The genius of the Spectator’s Peter Robins

26 March 2014

11:11 AM

26 March 2014

11:11 AM

Some of the best journalists in Britain rarely, if ever, have their names in print. One of them is my colleague Peter Robins, the genius chief sub editor (or, technically, production editor) of The Spectator. In his Times column today (£), Matthew Parris has a story about Peter. Here it is:

‘If you sometimes feel you’re getting gobbledegook from this columnist you should realise how much worse gobbledegook you’d get were it not for that most self-effacing of species, the sub-editor. I blush to remember the errors from which this page’s subs have rescued me.

But I believe The Spectator’s Peter Robins touched new heights last week when, after I submitted a column quoting the Latin phrase from which we derive “Don’t speak ill of the dead”, he sent me this email:

“Hello, I’m a tiny bit worried about your Latin . . . You seem to be reading ‘dicendum est’ as third-person present indicative passive, ‘is said’ — but that would be ‘dictum est’, I think. Dicendum’s the gerundive, making this something called a future passive periphrastic conjugation: ‘is to be said’, which in Latin has the force of advice from the speaker.”

He was right. In 50 years’ time, will such paragons even exist?’

I had no idea that Peter had sent this email, but it’s a tiny example of what a great sub editor does all the time. Matthew’s rather sombre endnote is one you hear a lot – are subeditors doomed, as newspapers contract and collapse? My own theory is that brilliant subeditors, like Peter Robins, will be needed more than ever. Here’s why.

In theory, the digital age means that star columnists like Matthew Parris could write on a blog, charge £10 a year and try to make more cash than they do from a newspaper. The digital world has given columnists the ability to sell their wares directly to the public. But this hasn’t happened – columnists have remained within the family of a newspaper or magazine. Why? Because few columns are really the work of just one person. It’s the result of the relationship between the writer, the commissioning editors and the sub editors. No columnist, no matter how renowned, has tried to break free of this arrangement. As a columnist, I can tell you why: we rely too much on other journalists, the people whose names you hardly, if ever, see.

[Alt-Text]


NO COVERBut the role of the sub editor goes far beyond saving the writer from himself. If you pick up any issue of The Spectator, you’ll see the magic of our world-class team sprinkled all over it. Peter stays until the wee small hours, way after everyone else has gone home, sweating the small stuff, working on the contents pages, finding pictures to draw the readers’ attention and the captions which transform the picture into a joke. It is these small touches, his love of language and attention to detail that make The Spectator the kind of magazine you want to have around your living room.
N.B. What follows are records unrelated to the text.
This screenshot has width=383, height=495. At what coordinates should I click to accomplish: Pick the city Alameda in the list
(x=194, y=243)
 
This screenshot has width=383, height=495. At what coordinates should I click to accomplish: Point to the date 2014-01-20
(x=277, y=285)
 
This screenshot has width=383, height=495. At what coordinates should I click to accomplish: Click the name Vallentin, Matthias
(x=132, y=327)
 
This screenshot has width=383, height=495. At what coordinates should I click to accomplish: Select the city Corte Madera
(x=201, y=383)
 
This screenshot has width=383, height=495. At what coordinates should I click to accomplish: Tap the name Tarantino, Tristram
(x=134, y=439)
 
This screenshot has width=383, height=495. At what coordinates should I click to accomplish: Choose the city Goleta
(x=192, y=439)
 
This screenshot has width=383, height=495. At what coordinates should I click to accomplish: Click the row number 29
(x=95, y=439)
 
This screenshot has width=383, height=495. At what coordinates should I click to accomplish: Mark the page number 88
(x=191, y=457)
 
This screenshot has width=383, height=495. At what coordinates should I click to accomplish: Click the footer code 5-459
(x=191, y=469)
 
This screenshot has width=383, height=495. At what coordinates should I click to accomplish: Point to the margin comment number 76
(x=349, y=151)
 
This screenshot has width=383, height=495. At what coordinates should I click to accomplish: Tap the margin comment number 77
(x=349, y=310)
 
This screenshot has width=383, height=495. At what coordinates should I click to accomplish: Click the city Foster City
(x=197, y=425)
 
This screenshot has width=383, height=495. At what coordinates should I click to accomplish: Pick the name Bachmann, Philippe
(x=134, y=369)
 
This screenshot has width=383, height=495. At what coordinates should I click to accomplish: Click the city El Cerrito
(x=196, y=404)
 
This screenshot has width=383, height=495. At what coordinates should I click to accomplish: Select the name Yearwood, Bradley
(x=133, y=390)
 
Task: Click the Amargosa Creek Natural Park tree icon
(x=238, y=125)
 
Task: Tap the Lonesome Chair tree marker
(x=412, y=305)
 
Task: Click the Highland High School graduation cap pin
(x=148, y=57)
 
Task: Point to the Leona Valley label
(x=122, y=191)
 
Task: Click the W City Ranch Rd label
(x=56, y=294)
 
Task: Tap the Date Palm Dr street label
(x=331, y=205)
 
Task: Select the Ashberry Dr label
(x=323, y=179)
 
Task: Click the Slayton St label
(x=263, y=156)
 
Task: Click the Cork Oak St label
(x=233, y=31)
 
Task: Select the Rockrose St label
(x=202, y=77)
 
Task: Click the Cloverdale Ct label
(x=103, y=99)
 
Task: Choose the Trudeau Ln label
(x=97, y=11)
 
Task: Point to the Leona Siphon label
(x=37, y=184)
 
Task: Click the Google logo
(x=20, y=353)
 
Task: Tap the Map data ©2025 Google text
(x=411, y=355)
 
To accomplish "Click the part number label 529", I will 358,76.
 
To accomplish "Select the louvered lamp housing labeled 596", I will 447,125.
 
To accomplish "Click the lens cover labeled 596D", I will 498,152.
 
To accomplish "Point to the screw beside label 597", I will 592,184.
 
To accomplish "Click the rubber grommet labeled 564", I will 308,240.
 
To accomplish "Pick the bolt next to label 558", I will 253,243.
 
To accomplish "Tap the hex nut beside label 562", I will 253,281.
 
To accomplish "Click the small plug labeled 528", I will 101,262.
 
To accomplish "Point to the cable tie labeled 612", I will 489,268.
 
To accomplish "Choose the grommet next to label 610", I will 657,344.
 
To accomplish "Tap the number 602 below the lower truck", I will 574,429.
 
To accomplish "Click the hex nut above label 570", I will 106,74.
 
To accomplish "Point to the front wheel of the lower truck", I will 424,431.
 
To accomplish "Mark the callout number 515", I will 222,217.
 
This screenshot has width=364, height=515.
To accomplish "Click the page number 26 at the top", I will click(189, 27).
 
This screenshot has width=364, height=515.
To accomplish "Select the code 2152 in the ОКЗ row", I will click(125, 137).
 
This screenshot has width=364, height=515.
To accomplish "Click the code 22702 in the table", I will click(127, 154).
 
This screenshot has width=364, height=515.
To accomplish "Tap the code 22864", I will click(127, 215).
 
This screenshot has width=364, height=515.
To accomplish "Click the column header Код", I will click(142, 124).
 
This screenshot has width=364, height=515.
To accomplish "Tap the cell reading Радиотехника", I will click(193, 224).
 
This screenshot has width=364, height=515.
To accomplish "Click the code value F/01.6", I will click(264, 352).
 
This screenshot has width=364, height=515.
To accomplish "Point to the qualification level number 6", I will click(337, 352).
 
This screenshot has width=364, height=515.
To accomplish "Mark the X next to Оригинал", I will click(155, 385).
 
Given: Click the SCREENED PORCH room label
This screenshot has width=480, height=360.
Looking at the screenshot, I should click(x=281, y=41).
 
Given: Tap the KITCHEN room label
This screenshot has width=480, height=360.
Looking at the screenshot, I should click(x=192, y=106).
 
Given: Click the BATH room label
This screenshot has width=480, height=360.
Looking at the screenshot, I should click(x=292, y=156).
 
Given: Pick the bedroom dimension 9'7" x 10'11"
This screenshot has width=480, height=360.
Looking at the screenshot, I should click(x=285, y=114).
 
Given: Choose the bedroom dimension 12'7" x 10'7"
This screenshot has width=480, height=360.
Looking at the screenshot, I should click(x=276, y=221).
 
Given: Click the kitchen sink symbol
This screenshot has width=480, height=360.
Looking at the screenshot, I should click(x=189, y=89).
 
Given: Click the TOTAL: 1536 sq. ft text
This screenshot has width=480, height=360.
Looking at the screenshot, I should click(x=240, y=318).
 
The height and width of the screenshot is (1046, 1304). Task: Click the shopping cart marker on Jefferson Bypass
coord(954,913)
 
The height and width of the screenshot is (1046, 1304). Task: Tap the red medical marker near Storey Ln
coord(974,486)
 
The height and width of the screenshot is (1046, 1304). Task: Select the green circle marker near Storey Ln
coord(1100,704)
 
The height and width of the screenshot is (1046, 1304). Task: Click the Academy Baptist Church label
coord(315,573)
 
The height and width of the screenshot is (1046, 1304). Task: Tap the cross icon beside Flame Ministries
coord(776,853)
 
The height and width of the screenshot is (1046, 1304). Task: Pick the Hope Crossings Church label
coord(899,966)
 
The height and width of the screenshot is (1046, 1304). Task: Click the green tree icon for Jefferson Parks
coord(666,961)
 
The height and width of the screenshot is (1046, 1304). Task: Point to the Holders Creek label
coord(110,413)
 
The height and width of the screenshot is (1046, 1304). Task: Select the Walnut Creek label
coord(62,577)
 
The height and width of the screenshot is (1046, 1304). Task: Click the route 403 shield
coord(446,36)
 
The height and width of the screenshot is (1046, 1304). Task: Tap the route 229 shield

The skills of a good sub editor now stretch beyond fixing copy. The digital era means subs now write internet-only headlines, Kindle-only headlines, tags, master the dark arts of search engine optimisation and far more. The evolution of the media means new formats, so there has never been a greater need for versitile subeditors who adapt to these new formats. And design, too. The Spectator’s ‘NO’ cover (above), giving our answer to the Royal Charter on press regulation, was designed in about ten seconds by Pete.

I’ve worked for newspapers that have unwisely cut back on sub-editing. It seems to work, at first, because there is no immediate cliff-edge drop in quality. But the rot accumulates. Errors creep in that would have been unthinkable a few years earlier. Sloppy writing goes unchecked, flabby ideas go unchallenged. And even then, the newspapers don’t suffer immediate penalty – readers who have been with the same title for years put up with a lot, before giving up on it. But when they do, the reputation for quality is hard to win back. The management respond to falling revenues with even more cuts, which send even more readers into despair. This is what I call the cycle of doom.

So, the self-effacing species that Matthew talks about are not a luxury. Having good sub editors – nay, great sub editors – is essential for any publication that takes good writing seriously. And not for nostalgic reasons, but for reasons of hard-headed capitalism: money follows quality. That’s certainly our belief at The Spectator, which is why we’re comfortably in the black and read by more people than ever.

I’m not saying that there will be as many sub editors around in 50 years time. But I am saying that the newspapers and magazines who will be around in 50 years time will have bloody good sub editors. And they’ll know that they couldn’t survive without them.

NB: This piece was published without going through a sub editor. I rest my case.